--- DATASET CONTENT Enclosed Below ---

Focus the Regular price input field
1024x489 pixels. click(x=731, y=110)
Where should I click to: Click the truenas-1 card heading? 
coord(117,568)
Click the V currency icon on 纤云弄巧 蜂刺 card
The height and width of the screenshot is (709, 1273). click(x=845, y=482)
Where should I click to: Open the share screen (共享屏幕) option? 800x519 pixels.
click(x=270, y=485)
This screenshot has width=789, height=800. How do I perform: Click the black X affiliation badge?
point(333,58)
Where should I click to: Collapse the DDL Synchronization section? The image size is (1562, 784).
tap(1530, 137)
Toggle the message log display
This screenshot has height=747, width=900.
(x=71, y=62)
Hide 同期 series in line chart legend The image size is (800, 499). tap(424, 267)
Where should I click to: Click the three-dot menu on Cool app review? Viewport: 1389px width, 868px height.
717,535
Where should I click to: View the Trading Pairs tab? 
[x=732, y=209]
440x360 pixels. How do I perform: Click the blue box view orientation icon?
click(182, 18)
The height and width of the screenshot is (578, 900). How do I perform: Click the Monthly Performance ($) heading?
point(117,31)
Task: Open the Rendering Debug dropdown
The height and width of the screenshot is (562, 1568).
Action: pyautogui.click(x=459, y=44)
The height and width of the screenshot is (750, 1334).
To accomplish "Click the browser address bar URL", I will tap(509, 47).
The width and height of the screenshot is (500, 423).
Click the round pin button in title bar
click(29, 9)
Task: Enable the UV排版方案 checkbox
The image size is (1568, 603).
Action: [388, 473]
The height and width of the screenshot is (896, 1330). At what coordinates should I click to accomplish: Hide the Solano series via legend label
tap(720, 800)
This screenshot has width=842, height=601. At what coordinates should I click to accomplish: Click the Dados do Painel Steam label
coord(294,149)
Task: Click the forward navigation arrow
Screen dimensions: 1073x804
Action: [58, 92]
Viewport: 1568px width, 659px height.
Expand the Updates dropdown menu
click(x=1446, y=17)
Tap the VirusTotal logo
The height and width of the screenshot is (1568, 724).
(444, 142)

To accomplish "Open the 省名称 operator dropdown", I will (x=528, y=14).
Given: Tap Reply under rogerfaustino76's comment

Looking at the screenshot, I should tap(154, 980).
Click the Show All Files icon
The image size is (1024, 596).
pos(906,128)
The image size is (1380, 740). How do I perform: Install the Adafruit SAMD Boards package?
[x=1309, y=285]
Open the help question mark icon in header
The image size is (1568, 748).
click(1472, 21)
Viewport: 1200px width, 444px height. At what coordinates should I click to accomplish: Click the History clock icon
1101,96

--- End of Enclosed DATASET CONTENT ---

- _PROBLEM DESCRIPTION_: Each line of the data above is to be set down exactly.

- _EXERCISE RESULT_:
Focus the Regular price input field
1024x489 pixels. click(x=731, y=110)
Where should I click to: Click the truenas-1 card heading? 
coord(117,568)
Click the V currency icon on 纤云弄巧 蜂刺 card
The height and width of the screenshot is (709, 1273). click(x=845, y=482)
Where should I click to: Open the share screen (共享屏幕) option? 800x519 pixels.
click(x=270, y=485)
This screenshot has width=789, height=800. How do I perform: Click the black X affiliation badge?
point(333,58)
Where should I click to: Collapse the DDL Synchronization section? The image size is (1562, 784).
tap(1530, 137)
Toggle the message log display
This screenshot has height=747, width=900.
(x=71, y=62)
Hide 同期 series in line chart legend The image size is (800, 499). tap(424, 267)
Where should I click to: Click the three-dot menu on Cool app review? Viewport: 1389px width, 868px height.
717,535
Where should I click to: View the Trading Pairs tab? 
[x=732, y=209]
440x360 pixels. How do I perform: Click the blue box view orientation icon?
click(182, 18)
The height and width of the screenshot is (578, 900). How do I perform: Click the Monthly Performance ($) heading?
point(117,31)
Task: Open the Rendering Debug dropdown
The height and width of the screenshot is (562, 1568).
Action: pyautogui.click(x=459, y=44)
The height and width of the screenshot is (750, 1334).
To accomplish "Click the browser address bar URL", I will tap(509, 47).
The width and height of the screenshot is (500, 423).
Click the round pin button in title bar
click(29, 9)
Task: Enable the UV排版方案 checkbox
The image size is (1568, 603).
Action: [388, 473]
The height and width of the screenshot is (896, 1330). At what coordinates should I click to accomplish: Hide the Solano series via legend label
tap(720, 800)
This screenshot has width=842, height=601. At what coordinates should I click to accomplish: Click the Dados do Painel Steam label
coord(294,149)
Task: Click the forward navigation arrow
Screen dimensions: 1073x804
Action: [58, 92]
Viewport: 1568px width, 659px height.
Expand the Updates dropdown menu
click(x=1446, y=17)
Tap the VirusTotal logo
The height and width of the screenshot is (1568, 724).
(444, 142)

To accomplish "Open the 省名称 operator dropdown", I will (x=528, y=14).
Given: Tap Reply under rogerfaustino76's comment

Looking at the screenshot, I should tap(154, 980).
Click the Show All Files icon
The image size is (1024, 596).
pos(906,128)
The image size is (1380, 740). How do I perform: Install the Adafruit SAMD Boards package?
[x=1309, y=285]
Open the help question mark icon in header
The image size is (1568, 748).
click(1472, 21)
Viewport: 1200px width, 444px height. At what coordinates should I click to accomplish: Click the History clock icon
1101,96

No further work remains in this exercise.